Anyone who has ever suffered from a heavy heart knows too well the physical feeling of real hurt but up until now depression has always been held to be all in the mind. Not any more. New evidence proves that the heart does go through pain and injury. So much so, in fact, that the risk of heart disease goes sky-high.
For those with pre-existing heart conditions, the addition of depression means that the likelihood of dying within six months goes up four-times.
Depression is such a big risk factor for heart disease, that Professor Gavin Lambert puts it right up there with smoking. Lambert, who works at the Baker IDI Heart and Diabetes institute, says depression both increases the chance of contracting and exacerbates existing heart problems.
Depression has an impact on the heart, not just in a metaphorical or emotional sense. During a bout of bad depression, the body releases more of the stress hormone, noradrenaline. This puts the body in a permanent state of high anxiety, the “fight or flight” response. If this goes on for too long, the noradrenaline starts to harm the blood vessels. Just like smoking, it can cause arteries to narrow and mean they can get blocked more easily. Blood flow is restricted and this raises blood pressure. Other changes cause plaque to build up on the walls of the blood vessels, and in addition to all of this, inflammation can be triggered. Inflammation is notorious in leading to formation of blood clots.
If a person is depressed, along with all this going in their heart, they are more likely to be experiencing other lifestyle changes that may lead to poor heart health. Constant low mood can form dependencies on cigarettes and alcohol, eating a proper diet and getting enough sleep and exercise go out of the window.
Lambert has launched a study to investigate further into the links between depression and heart disease. He aims to determine if use of antidepressants, serotonin re-uptake inhibitors, lowers the risk. He is also keen to find a genetic connection. One in three depressed patients have an enhanced “fight or flight” response, but no pre-existing heart disease. This heightened and overactive output of noradrenaline is thought to come from a gene.
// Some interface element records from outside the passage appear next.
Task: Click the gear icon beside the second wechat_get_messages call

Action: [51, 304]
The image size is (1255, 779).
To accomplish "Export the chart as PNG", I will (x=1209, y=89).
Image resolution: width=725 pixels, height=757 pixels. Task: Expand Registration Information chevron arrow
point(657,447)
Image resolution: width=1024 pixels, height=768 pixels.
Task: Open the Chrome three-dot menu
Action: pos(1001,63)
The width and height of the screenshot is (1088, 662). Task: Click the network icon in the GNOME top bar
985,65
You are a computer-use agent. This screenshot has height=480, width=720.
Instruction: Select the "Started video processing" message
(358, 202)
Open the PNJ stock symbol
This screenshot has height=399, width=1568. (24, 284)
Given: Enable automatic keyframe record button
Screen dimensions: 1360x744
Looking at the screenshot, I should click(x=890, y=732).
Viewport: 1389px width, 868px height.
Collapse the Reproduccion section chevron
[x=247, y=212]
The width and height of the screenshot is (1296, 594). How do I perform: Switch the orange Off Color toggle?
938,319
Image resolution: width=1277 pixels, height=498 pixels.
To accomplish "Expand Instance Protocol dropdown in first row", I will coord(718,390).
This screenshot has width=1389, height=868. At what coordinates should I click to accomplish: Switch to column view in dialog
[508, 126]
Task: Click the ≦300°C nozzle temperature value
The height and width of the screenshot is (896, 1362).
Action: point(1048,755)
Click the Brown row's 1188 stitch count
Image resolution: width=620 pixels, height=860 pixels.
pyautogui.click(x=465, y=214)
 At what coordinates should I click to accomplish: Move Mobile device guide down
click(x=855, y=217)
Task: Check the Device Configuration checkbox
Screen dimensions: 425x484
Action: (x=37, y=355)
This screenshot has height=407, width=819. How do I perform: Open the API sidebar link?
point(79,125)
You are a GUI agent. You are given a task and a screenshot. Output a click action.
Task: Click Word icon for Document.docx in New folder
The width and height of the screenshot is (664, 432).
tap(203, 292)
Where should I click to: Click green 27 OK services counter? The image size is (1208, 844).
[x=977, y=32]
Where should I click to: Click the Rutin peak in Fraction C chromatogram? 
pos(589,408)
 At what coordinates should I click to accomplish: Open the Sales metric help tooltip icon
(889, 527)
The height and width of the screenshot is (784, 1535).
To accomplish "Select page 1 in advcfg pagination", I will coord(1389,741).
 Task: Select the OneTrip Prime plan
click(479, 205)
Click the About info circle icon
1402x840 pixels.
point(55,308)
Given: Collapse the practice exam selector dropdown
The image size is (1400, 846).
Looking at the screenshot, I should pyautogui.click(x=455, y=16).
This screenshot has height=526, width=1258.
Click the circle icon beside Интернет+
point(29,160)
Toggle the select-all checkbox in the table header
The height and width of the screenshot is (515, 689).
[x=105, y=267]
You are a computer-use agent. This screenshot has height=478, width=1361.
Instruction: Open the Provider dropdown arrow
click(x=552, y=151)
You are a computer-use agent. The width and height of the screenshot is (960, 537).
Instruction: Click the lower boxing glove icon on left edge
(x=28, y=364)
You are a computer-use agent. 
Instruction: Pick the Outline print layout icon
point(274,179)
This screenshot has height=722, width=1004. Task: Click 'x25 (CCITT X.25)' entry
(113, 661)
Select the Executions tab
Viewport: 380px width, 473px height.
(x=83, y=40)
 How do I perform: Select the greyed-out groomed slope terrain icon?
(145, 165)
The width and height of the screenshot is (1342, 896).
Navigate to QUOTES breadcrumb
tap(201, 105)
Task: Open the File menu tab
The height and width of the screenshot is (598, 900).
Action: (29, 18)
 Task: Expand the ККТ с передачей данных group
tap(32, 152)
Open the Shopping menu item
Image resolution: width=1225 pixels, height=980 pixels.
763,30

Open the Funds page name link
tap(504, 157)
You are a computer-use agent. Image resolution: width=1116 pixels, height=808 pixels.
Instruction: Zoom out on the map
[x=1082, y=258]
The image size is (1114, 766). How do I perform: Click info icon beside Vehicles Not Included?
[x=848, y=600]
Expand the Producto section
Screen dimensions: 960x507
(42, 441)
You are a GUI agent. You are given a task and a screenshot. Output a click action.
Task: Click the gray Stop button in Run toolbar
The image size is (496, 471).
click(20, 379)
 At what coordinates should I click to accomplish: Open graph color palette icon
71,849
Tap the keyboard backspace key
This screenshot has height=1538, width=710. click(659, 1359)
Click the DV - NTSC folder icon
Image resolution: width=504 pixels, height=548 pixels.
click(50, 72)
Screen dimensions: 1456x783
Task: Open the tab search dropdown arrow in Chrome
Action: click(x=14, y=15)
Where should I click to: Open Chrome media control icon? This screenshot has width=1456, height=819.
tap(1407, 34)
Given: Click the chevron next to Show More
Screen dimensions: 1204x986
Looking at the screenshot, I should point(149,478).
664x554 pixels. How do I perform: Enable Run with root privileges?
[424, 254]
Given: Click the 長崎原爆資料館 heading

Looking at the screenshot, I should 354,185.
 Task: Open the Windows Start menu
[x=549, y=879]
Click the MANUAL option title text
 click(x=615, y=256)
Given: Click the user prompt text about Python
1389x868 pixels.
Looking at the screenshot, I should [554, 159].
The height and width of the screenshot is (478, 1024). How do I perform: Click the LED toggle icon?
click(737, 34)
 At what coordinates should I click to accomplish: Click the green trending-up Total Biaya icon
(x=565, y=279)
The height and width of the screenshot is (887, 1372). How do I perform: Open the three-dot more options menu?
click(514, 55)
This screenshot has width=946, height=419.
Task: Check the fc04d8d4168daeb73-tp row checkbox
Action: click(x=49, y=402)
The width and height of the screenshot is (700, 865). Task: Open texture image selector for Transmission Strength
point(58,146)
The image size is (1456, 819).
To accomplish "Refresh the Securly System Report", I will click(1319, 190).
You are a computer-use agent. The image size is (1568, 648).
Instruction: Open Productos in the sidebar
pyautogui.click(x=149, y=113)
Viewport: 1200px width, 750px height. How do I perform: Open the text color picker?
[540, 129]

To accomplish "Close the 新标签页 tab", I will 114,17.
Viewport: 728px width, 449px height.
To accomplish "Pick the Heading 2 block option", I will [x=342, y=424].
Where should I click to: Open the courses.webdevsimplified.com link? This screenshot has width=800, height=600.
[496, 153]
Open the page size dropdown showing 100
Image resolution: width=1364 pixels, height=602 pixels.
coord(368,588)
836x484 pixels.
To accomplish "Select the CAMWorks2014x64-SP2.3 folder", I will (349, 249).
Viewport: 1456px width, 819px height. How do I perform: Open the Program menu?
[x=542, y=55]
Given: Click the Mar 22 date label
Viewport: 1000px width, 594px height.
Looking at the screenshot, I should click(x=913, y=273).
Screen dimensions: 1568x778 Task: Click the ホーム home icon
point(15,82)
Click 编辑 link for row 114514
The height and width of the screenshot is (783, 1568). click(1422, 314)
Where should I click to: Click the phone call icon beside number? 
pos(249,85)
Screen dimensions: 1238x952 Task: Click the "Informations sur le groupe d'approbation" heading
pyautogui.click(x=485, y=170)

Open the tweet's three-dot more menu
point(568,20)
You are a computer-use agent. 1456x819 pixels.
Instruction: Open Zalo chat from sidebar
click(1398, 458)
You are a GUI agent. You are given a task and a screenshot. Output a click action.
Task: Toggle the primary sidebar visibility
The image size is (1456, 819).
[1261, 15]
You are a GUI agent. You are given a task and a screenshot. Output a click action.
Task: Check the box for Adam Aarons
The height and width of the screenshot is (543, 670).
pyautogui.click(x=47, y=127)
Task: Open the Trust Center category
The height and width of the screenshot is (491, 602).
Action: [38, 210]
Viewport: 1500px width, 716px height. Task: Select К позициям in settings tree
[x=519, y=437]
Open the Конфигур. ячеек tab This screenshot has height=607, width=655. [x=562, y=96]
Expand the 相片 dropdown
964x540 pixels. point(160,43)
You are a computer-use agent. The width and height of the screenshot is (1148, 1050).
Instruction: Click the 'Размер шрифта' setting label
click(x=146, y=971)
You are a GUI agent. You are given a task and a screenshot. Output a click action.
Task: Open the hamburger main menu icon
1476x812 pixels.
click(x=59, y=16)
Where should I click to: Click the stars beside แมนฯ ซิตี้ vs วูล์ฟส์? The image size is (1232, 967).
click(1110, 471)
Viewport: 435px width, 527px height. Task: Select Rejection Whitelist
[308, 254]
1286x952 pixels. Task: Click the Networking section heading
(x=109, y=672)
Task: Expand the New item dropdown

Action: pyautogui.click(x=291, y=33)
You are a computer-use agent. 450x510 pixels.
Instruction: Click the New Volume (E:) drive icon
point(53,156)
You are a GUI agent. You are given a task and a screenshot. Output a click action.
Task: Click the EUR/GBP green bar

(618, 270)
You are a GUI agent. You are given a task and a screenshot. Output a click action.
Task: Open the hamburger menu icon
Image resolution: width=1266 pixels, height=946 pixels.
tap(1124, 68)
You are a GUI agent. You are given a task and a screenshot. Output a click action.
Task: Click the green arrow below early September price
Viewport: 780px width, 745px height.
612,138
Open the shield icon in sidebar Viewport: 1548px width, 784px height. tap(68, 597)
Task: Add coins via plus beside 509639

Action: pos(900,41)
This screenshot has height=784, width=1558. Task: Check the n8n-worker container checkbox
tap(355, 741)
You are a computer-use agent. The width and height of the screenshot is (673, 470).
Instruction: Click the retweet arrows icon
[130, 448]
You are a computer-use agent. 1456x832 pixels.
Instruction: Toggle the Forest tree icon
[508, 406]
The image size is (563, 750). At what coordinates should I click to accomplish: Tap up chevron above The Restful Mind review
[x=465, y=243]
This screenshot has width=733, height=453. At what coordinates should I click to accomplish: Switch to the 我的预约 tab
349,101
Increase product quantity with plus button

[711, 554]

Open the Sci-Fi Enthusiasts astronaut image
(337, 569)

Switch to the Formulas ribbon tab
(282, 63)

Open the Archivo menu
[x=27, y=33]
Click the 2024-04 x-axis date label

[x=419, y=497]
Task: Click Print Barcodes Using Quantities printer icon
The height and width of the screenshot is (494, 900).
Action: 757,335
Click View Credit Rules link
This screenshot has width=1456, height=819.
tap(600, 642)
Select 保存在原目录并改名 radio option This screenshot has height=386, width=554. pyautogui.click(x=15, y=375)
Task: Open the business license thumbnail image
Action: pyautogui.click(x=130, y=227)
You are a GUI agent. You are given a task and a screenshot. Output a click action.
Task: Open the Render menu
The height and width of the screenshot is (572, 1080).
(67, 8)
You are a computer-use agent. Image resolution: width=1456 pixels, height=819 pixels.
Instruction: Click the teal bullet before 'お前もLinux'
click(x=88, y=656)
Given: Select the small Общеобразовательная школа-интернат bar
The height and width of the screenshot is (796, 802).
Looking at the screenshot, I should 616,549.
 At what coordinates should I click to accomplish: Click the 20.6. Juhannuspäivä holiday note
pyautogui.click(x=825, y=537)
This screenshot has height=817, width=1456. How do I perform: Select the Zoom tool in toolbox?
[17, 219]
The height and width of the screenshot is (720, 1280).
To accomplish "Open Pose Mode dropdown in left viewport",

Anther possibility is that the inflammatory chemicals that lead to heart disease could also be causing brain changes, hence the link between the hurting heart and the depressed mind. Physiologically, a circulation struggling to supply blood oxygen and nutrients around the body is also going to be struggling to get those things to the brain.
The Heart Foundation has had depression on its list of risk factors for heart disease for ten years, but many medical professionals still do not recognize the seriousness of it, not the fact, that the more chronic the depression, the worse the risk is. James Tatoulis, a professor and the Chief Medical Officer to the Heart Foundation, calls for more doctors to screen heart patients for depression.
A new questionnaire launched at the World Congress of Cardiology in Melbourne aims to challenge this attitude. Heart attacks patients should routinely be asked about their mental well-being as well as their other lifestyle factors, if the questionnaire is widely adopted.
Depression being as high a risk factor for heart disease as smoking, raised cholesterol and high blood pressure is a fact that deserves to be much better known and understood. Not only is the risk factor so significant, but presence of depression adversely affects recovery in those who have had heart attacks.
Lambert’s work follows research by Dr Angelos Halaris, of Loyola University, who last year formally proposed a new specialty, named “psychocardiology” to concentrate on the link between depression and cardiac disease. Like Lambert, Halaris wants to raise awareness, both in the general public and in the world of physicians, about the very real correlation between depression and a hurting heart.